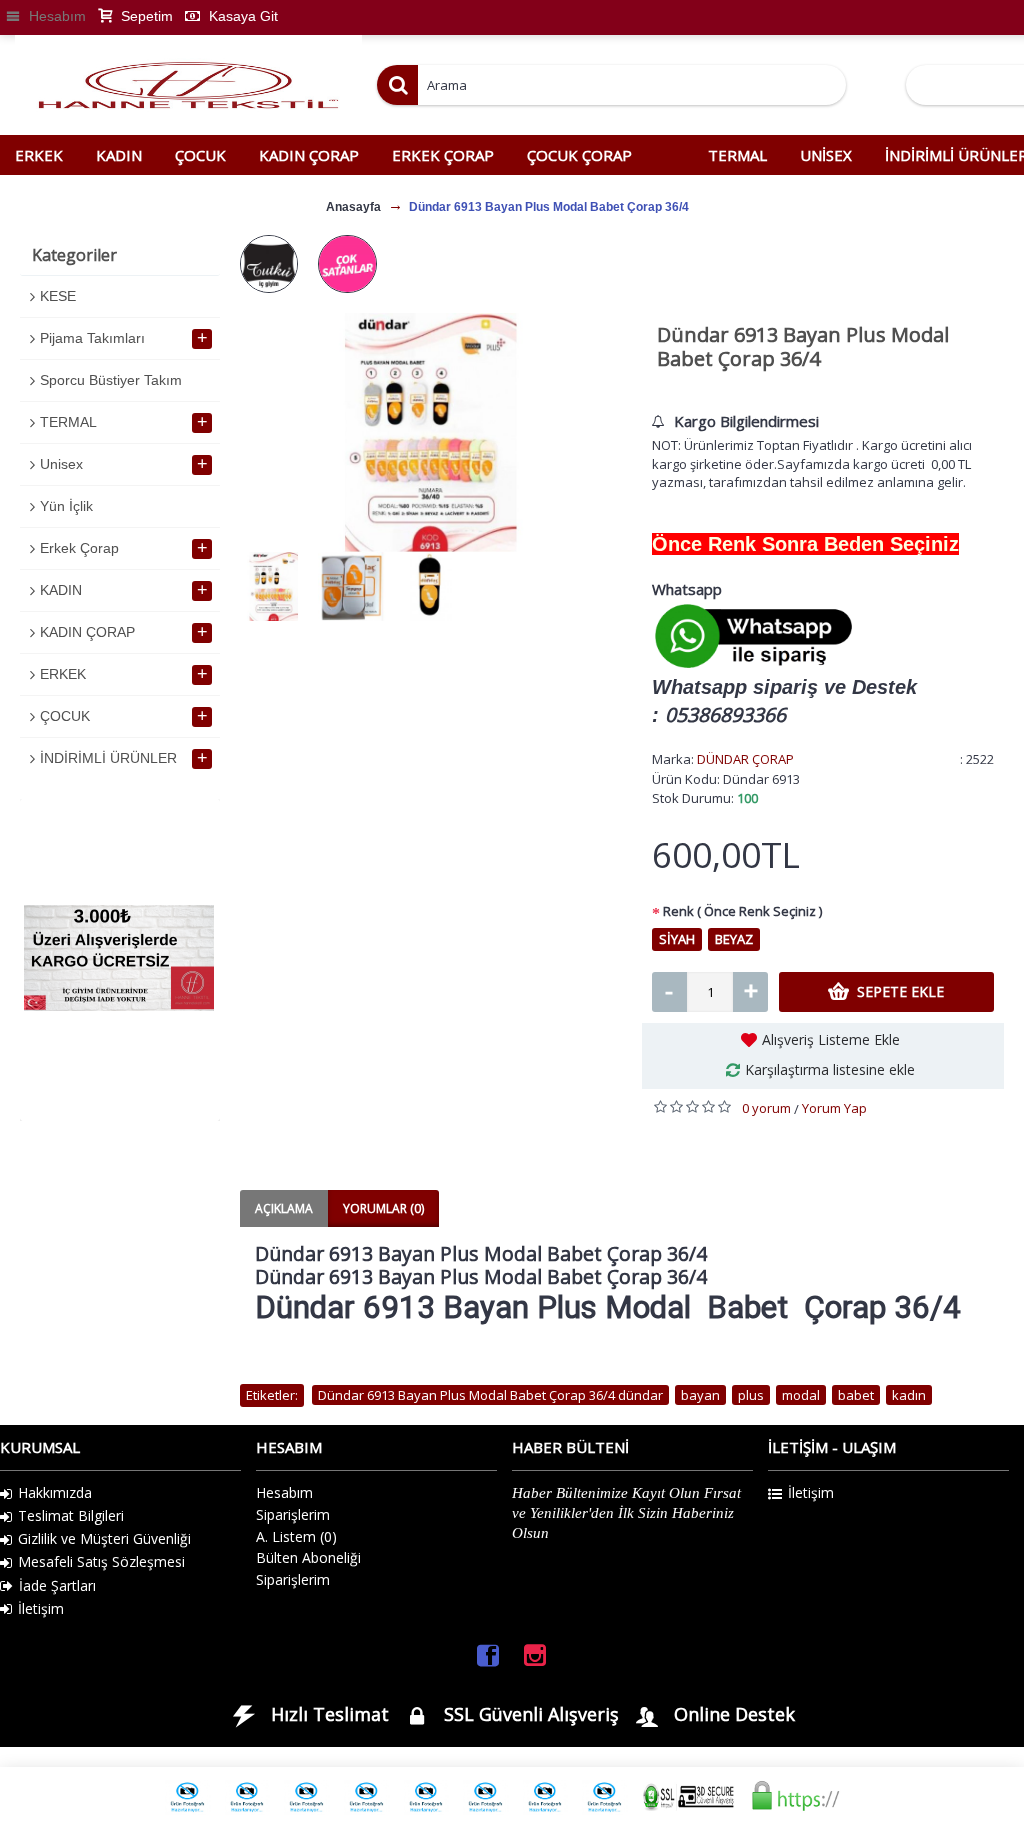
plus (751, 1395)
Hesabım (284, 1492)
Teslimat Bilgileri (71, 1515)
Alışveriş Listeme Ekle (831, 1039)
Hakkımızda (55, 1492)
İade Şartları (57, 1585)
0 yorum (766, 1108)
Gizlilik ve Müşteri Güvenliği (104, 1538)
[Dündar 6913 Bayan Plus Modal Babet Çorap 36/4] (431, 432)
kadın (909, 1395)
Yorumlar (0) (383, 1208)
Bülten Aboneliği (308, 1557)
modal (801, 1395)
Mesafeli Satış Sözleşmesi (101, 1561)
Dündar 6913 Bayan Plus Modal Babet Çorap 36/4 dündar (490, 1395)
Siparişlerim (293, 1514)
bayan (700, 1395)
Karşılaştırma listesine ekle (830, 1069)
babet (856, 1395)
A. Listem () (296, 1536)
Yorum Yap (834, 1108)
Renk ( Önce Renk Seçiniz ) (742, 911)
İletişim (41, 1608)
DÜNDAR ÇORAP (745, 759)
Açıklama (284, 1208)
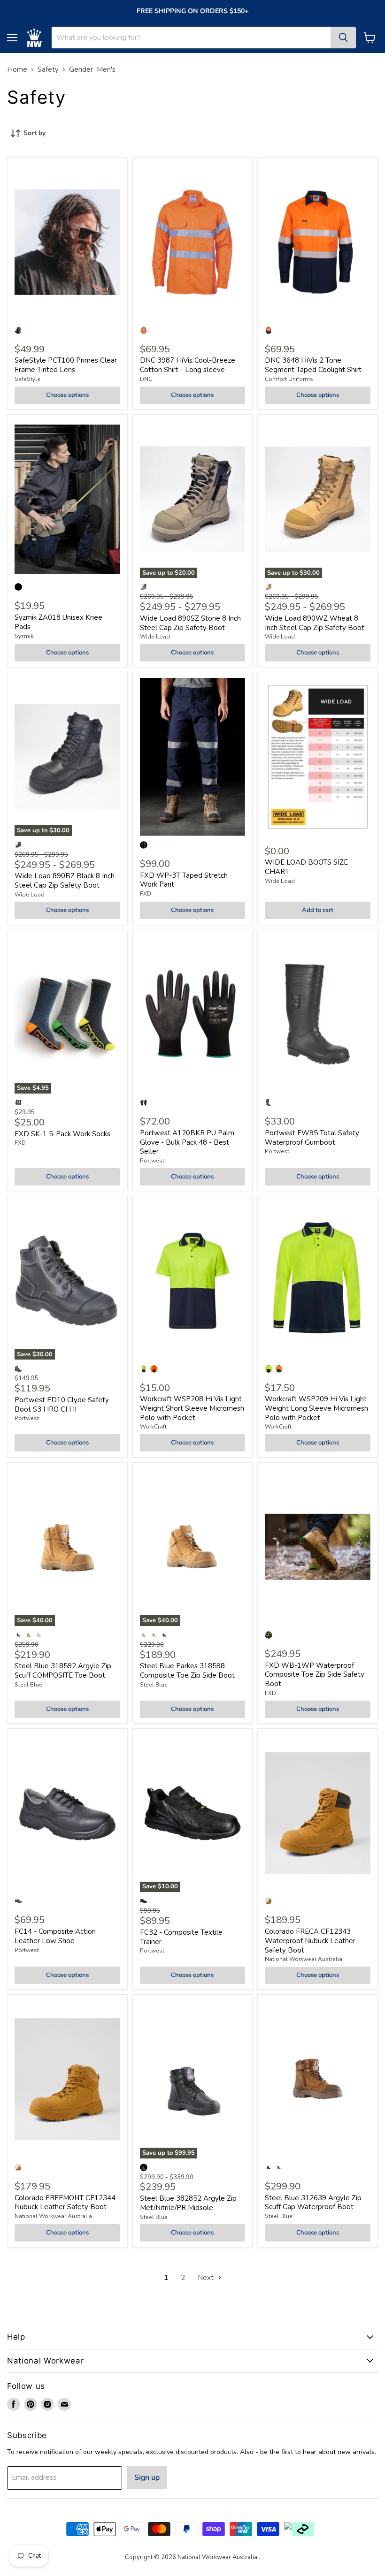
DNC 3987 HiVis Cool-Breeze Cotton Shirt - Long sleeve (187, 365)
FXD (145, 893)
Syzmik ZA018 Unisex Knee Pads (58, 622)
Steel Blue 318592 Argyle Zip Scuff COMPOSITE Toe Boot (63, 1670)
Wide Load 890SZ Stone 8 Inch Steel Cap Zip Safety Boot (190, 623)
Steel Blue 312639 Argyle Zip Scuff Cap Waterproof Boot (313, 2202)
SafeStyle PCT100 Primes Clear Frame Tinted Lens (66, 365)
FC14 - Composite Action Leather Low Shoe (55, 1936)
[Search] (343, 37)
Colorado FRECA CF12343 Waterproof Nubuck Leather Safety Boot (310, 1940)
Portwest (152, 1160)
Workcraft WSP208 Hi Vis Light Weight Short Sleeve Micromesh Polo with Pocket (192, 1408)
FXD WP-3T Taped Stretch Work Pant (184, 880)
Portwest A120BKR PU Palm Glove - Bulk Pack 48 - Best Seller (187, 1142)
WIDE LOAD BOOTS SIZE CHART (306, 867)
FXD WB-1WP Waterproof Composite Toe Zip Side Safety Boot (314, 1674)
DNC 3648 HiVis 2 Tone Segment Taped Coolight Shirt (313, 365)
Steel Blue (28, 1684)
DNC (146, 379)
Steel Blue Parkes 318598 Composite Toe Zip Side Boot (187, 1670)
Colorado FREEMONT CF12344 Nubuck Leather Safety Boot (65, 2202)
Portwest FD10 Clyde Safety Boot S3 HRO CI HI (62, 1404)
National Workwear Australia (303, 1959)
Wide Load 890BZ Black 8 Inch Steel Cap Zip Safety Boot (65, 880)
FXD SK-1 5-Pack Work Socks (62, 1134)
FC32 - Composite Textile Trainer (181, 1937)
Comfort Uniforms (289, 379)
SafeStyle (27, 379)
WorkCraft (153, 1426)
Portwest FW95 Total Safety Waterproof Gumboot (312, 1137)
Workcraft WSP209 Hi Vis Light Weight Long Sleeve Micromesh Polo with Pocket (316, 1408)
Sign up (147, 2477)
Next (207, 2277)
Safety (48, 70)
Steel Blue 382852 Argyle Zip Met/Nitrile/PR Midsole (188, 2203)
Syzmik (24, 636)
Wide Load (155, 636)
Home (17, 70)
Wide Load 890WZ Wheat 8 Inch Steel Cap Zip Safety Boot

___

Where a picture appears in the records above, omit it, and transcribe exactly the stretch of lines from the one with "DÜNDAR ÇORAP (745, 759)" through the one with "FC14 - Composite".

**Result of this exercise**
DÜNDAR ÇORAP (745, 759)
Açıklama (284, 1208)
DNC 3987 HiVis Cool-Breeze Cotton Shirt - Long sleeve (187, 365)
FXD (145, 893)
Syzmik ZA018 Unisex Knee Pads (58, 622)
Steel Blue 318592 Argyle Zip Scuff COMPOSITE Toe Boot (63, 1670)
Wide Load 890SZ Stone 8 Inch Steel Cap Zip Safety Boot (190, 623)
Steel Blue 312639 Argyle Zip Scuff Cap Waterproof Boot (313, 2202)
SafeStyle PCT100 Primes Clear Frame Tinted Lens (66, 365)
FC14 - Composite Action Leather Low Shoe (55, 1936)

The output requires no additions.